### Work to complete
What is needed is an exact repeat of the lines from the one holding "Uncheck the Javascript checkbox" through the final line of the data, with no pictures.

### Information supplied
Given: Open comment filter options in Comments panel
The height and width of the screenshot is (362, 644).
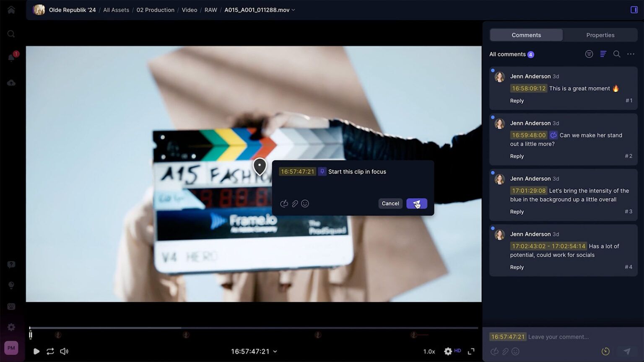Looking at the screenshot, I should point(589,54).
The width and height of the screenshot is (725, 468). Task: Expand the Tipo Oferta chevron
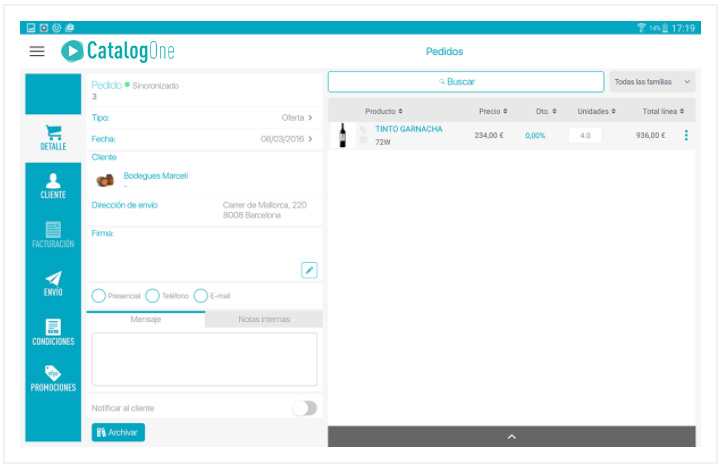pyautogui.click(x=310, y=118)
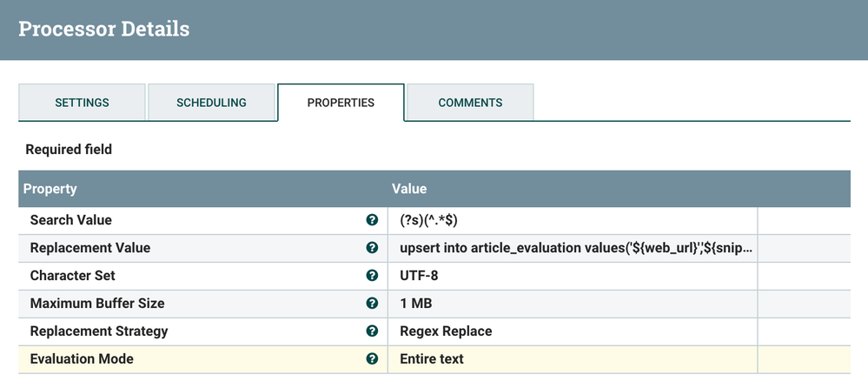Screen dimensions: 868x388
Task: Select the Properties tab
Action: [x=341, y=103]
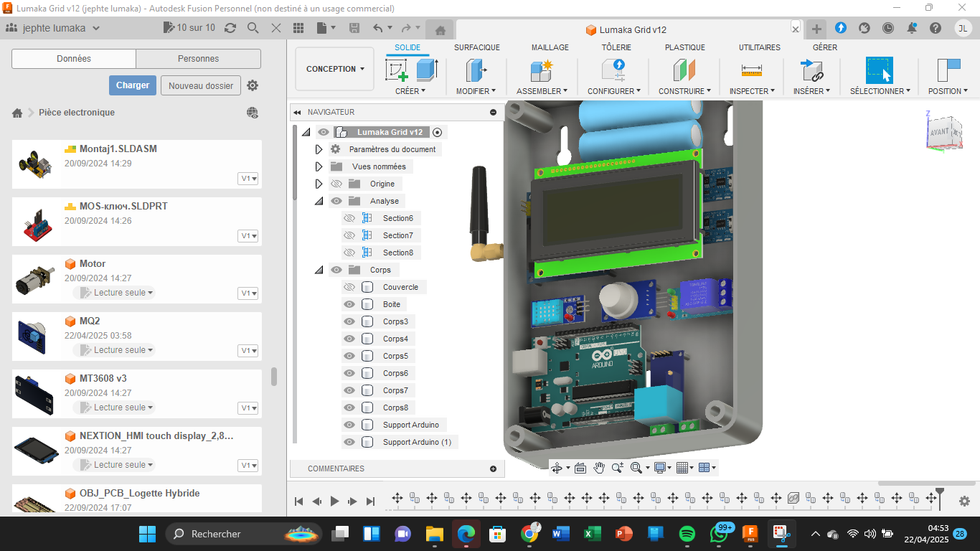
Task: Click the create sketch icon
Action: [x=397, y=70]
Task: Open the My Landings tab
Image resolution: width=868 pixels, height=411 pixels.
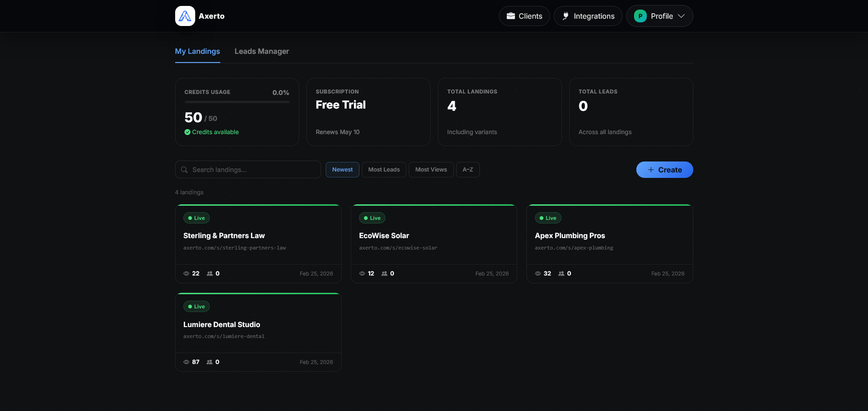Action: (198, 52)

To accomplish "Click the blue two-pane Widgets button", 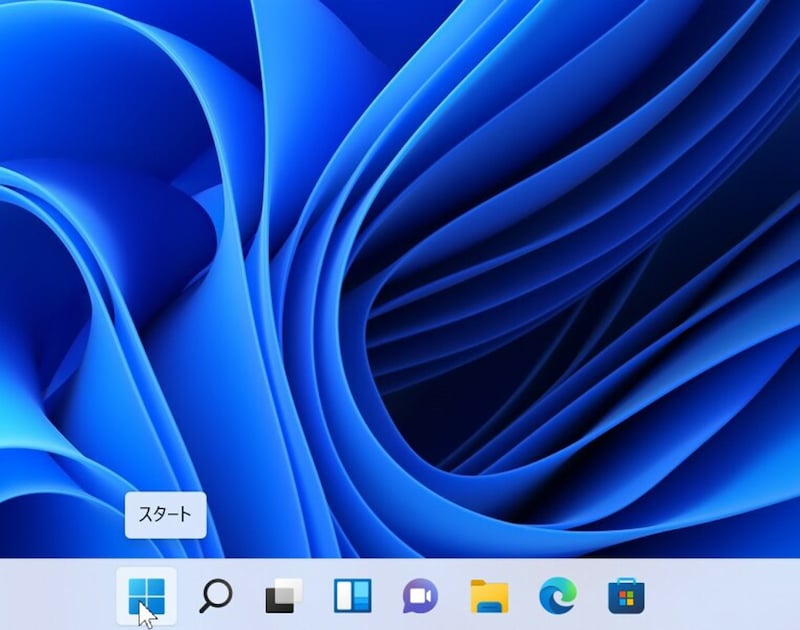I will 352,596.
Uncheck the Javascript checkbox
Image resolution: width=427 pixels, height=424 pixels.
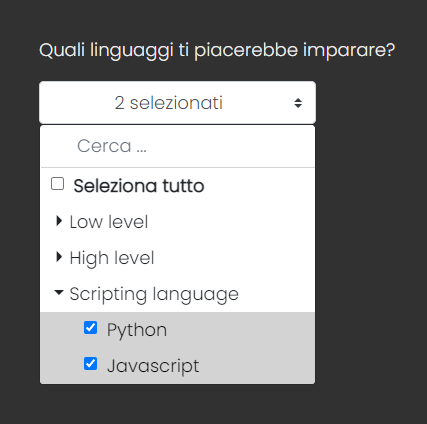pyautogui.click(x=90, y=364)
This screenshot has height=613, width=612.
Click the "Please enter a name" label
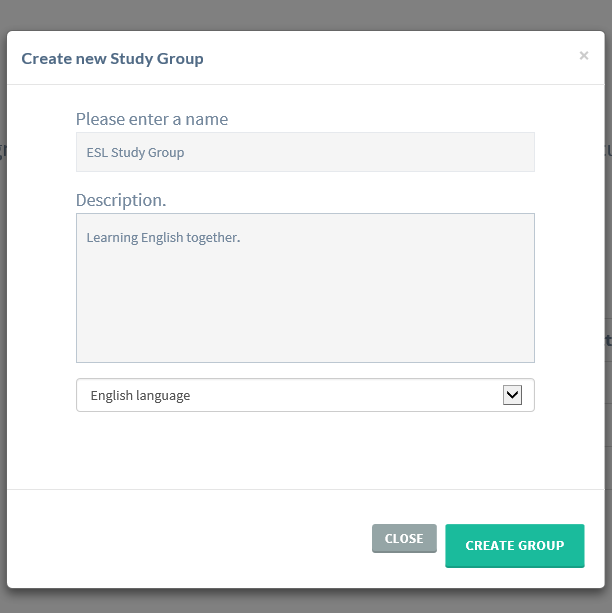coord(152,119)
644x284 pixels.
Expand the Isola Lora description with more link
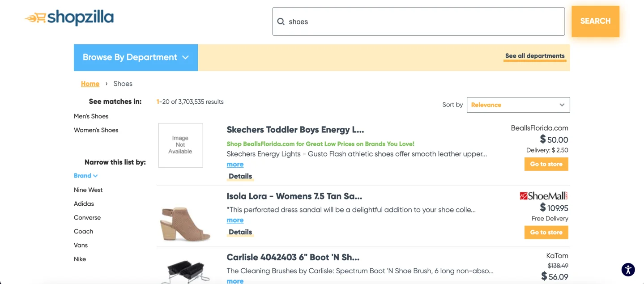tap(235, 220)
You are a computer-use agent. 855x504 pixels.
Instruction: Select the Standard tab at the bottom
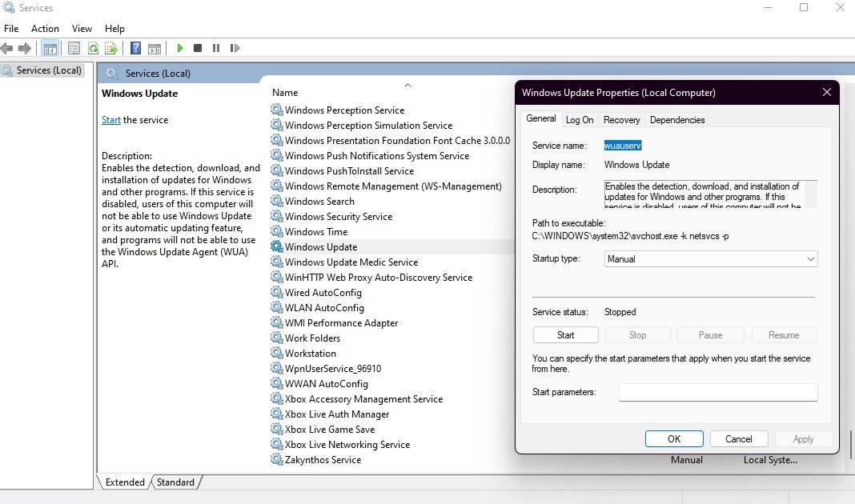point(175,482)

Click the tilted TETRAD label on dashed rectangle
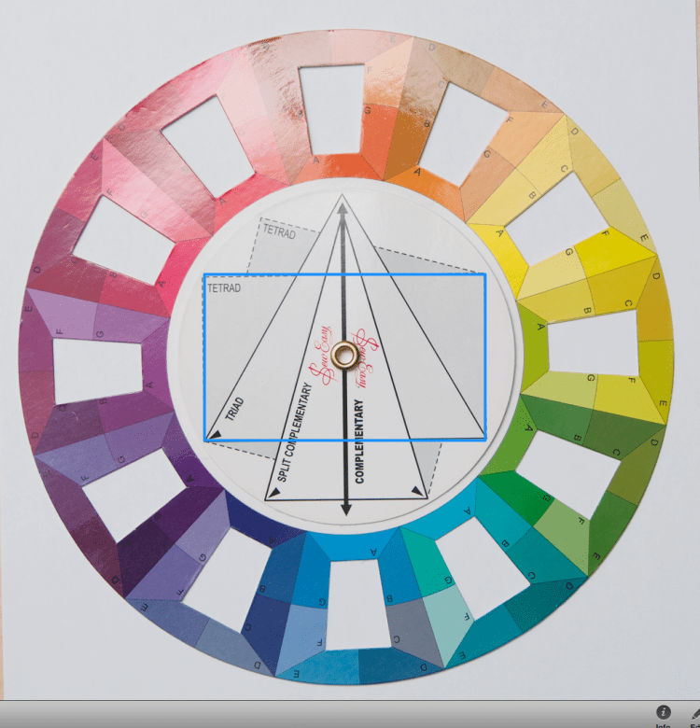(x=278, y=231)
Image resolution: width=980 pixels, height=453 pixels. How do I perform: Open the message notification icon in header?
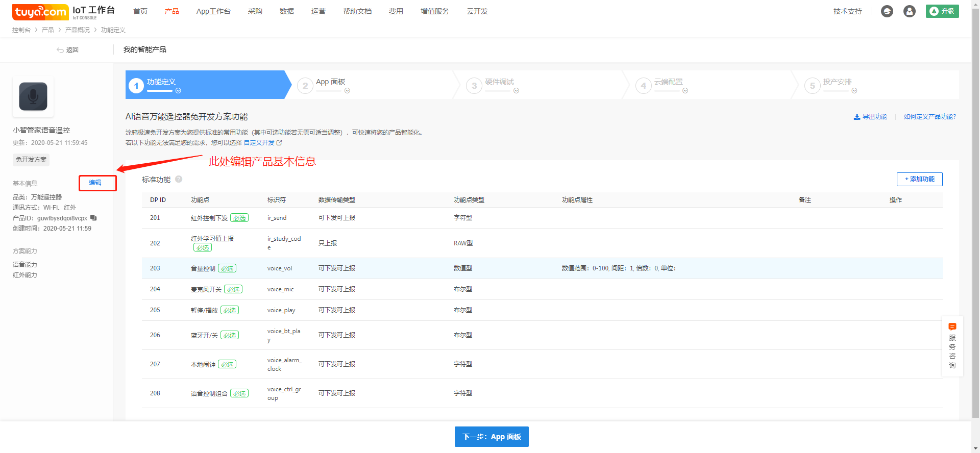[887, 11]
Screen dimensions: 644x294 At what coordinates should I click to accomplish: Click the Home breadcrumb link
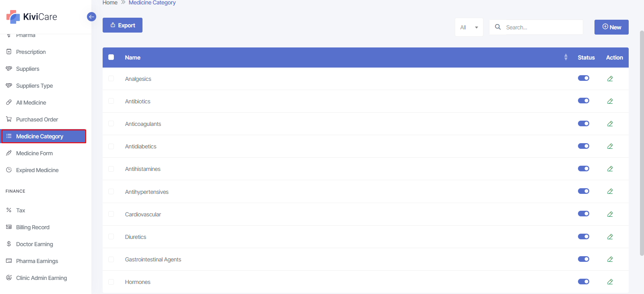coord(110,3)
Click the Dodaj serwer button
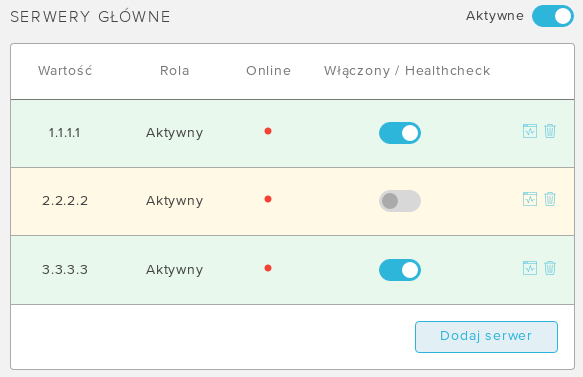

### Exercise response
Uncheck the Javascript checkbox
Image resolution: width=427 pixels, height=424 pixels.
pyautogui.click(x=90, y=364)
This screenshot has height=613, width=612.
Click the "Please enter a name" label
coord(152,119)
644x284 pixels.
Expand the Isola Lora description with more link
tap(235, 220)
You are a computer-use agent. 855x504 pixels.
Instruction: Select the Standard tab at the bottom
point(175,482)

Click the tilted TETRAD label on dashed rectangle
(x=278, y=231)
Image resolution: width=980 pixels, height=453 pixels. How do I perform: Open the message notification icon in header?
[887, 11]
Screen dimensions: 644x294 At what coordinates should I click to accomplish: Click the Home breadcrumb link
coord(110,3)
Click the Dodaj serwer button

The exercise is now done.